On July 19th, the Internal Revenue Service (IRS) through its Large Business and International (LB&I) Division announced six new “compliance campaigns” for taxpayers. Significantly, one of these campaigns targets “expatriation”, and apparently reaches back to those who “expatriated” on or after June 17, 2008. The campaign will be looking at “expatriates” – US citizens who gave up their US citizenship and long-term residents (green card holders, who held the card in eight out of the last 15 taxable years) who relinquished their green card. The IRS realizes that many of these individuals may not have met their filing requirements or tax obligations and the agency wants what is owed! The agency stated that it will address noncompliance “through a variety of treatment streams, including outreach, soft letters, and examination.”
What is a “Compliance Campaign”?
A “compliance campaign” is a targeted directive on a particular tax issue. A “campaign” is initiated when the IRS determines that there are specific US tax issues on which the agency should be focusing and responding. Typically, the campaign will focus on an area where it believes taxpayers have not been compliant and where it believes tax dollars and penalties can be significant. The IRS budget has dwindled over recent years and so, it must use all of its resources most judiciously. Campaigns will require the IRS to dedicate significant time, resources, training, and tools toward the particular tax compliance goal.

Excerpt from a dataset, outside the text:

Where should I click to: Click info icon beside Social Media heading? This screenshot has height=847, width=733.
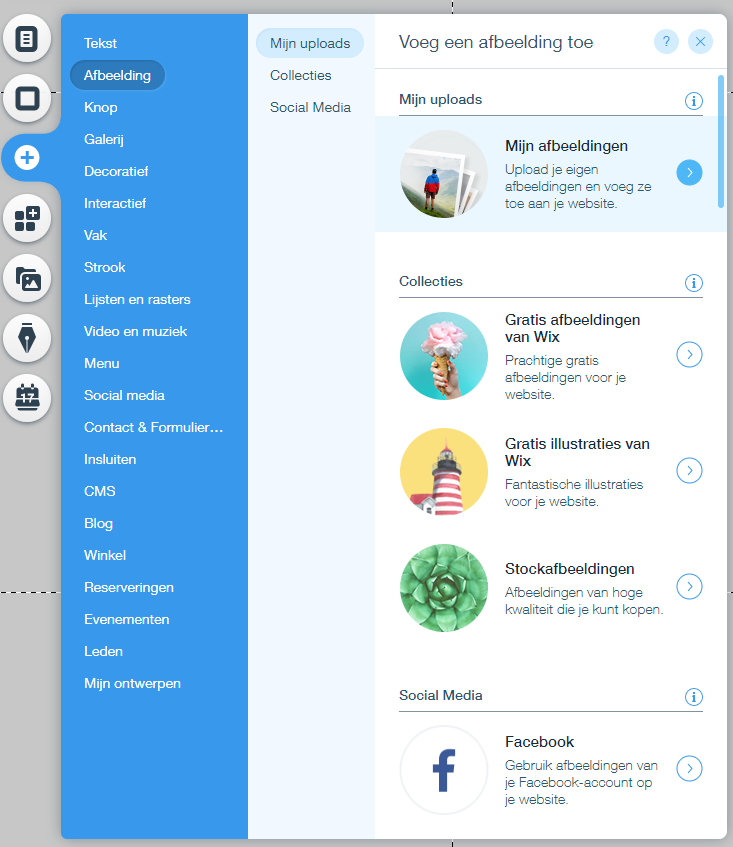coord(694,697)
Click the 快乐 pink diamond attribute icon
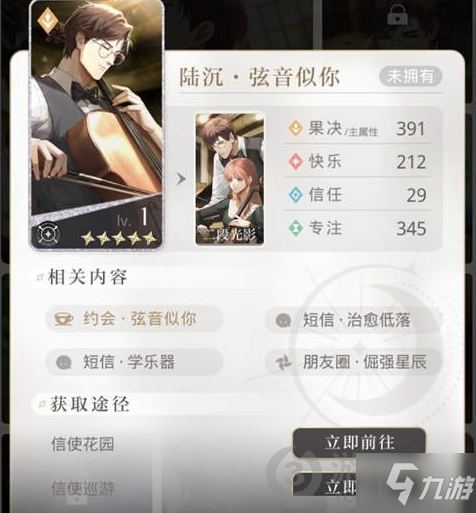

To date, LB&I has announced a total of 59 campaigns (full list here), including the following six new ones:
- S Corporations Built-In Gains Tax.
- Post Offshore Voluntary Disclosure Program Compliance.
- High Income Non-filer.
- U.S. Territories – Erroneous Refundable Credits.
- Section 457A Deferred Compensation Attributable to Services Performed before January 1, 2009
Expatriation – Your US Tax Obligations
So, if you have expatriated (or are considering expatriation), the IRS is looking closely if you have done (or will do) what the US tax laws require. Individuals in the crosshairs of the latest “campaign” must ensure they have a complete understanding of the laws regarding “expatriation”. The individual must carefully examine the rules for tax filings that are required (for example, Form 8854 and the final income tax returns reflecting dual status tax years). If the individual is married to a non-US spouse, and living in (or previously lived in) a community property jurisdiction, further complexities arise. (See my blog post here). All of these issues (as well as possible tax planning for those considering expatriation) should be discussed with a tax professional to make sure all is in order before the IRS comes calling.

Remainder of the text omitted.